彩奈と恵はそれぞれ俺と同じ指輪。これ実は結婚指輪のコーナーにあったやつ。シンプルでかっこよかった。

「ありがとう。嬉しい」

彩奈にキスをされた。

そして恵は、

「私も同じ指輪。あとネックレスもある」

「そのネックレスな。俺と彩奈がしてるの見ただろ。ならば恵にも必要だよな」

「千秋につけてほしい」

恵の後ろからネックレスをつけてあげる。恵にキスされたので、お返しに、お胸の先にキスしてあげた。

普段は指輪をしない俺は、

「指輪はネックレスに通して胸の中にしまってもいい。俺はそうする予定」

そう言って、俺はネックレスに指輪を装着し、2人は右手の薬指に指輪をした。左手じゃないのかと聞いたら、俺が双方の親に挨拶して、籍を入れた後にするって。

早く挨拶に行きたいものである。


ホテルで朝食を食べた。昨晩の激しい運動のせいでかなり空腹だ。

朝食はバイキングだある。バイキングって食べすぎるよね。とりあえず和食セットと洋食セットを用意した。

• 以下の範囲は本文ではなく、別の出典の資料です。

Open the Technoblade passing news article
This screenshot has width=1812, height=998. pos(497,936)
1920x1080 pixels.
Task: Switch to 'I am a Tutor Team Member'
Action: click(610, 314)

彩奈は果物とヨーグルト。恵は和食。それだけで足りるのか?特に彩奈。

食後はロビー横の喫茶店で、新聞を読みながらコーヒータイム。彩奈と恵はお土産を見ている。

足を組んで、新聞を読みながらコーヒーを啜る。ちょっとできるサラリーマンみたい。

2人が戻ってきた。そのお土産ってどこのお土産買ったんだ?ずっとホテルにいて何処にも行ってないけど。

なんだかんだでチェックアウト。ちょっとお金はかかったが大満足でした。

事務所の社長に臨時ボーナス貰ってたんだよね。頑張って事務所に貢献してるって。30万ほど。毎月の給料も上がってるし最高だぜ。浪費家にならんように注意しないとな。

よし、あとは買い物か。2人の足取りが軽い。結構楽しみにしてたんだね。


アウトレットまではホテルから送迎バスが出ている。ホテルから5分の距離なので、すぐに到着した。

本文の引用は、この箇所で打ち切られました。